[Records from a dataset]
::::::

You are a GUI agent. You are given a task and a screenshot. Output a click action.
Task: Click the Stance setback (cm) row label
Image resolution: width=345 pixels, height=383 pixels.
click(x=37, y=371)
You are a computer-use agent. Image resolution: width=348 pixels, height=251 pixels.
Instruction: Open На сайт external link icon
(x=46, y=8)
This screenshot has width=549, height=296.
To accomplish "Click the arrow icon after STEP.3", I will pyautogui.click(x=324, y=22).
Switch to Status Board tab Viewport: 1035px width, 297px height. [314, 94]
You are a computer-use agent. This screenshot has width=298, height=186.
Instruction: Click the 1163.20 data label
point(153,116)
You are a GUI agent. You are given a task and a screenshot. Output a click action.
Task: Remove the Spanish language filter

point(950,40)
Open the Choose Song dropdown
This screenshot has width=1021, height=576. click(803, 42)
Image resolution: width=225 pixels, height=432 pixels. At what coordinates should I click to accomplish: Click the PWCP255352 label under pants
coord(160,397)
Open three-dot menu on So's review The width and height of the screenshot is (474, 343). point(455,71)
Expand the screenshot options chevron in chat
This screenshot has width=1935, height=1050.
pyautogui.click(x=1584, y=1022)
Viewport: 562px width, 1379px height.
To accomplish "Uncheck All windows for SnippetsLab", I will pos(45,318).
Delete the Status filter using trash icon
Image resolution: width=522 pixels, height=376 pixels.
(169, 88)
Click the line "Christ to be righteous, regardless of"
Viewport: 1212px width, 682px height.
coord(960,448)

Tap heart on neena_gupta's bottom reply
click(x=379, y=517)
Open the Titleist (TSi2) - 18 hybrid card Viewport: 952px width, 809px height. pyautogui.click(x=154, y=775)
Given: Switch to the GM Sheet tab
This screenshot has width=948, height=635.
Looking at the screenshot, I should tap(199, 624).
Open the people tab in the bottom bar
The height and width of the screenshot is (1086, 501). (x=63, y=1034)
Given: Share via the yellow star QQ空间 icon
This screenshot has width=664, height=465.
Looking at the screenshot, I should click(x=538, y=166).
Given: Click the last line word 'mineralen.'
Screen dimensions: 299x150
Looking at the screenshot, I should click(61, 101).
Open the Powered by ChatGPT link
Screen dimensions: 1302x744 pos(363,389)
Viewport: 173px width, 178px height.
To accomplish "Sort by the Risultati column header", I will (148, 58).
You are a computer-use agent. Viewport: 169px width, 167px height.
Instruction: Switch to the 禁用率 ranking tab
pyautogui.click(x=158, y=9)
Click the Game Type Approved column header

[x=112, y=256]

::::::

Repeat the lines above word for word, starting at the very first line and ending with the line that contains "Switch to Status", both included.

◆ EXERCISE RESPONSE
You are a GUI agent. You are given a task and a screenshot. Output a click action.
Task: Click the Stance setback (cm) row label
Image resolution: width=345 pixels, height=383 pixels.
click(x=37, y=371)
You are a computer-use agent. Image resolution: width=348 pixels, height=251 pixels.
Instruction: Open На сайт external link icon
(x=46, y=8)
This screenshot has width=549, height=296.
To accomplish "Click the arrow icon after STEP.3", I will pyautogui.click(x=324, y=22).
Switch to Status Board tab Viewport: 1035px width, 297px height. [314, 94]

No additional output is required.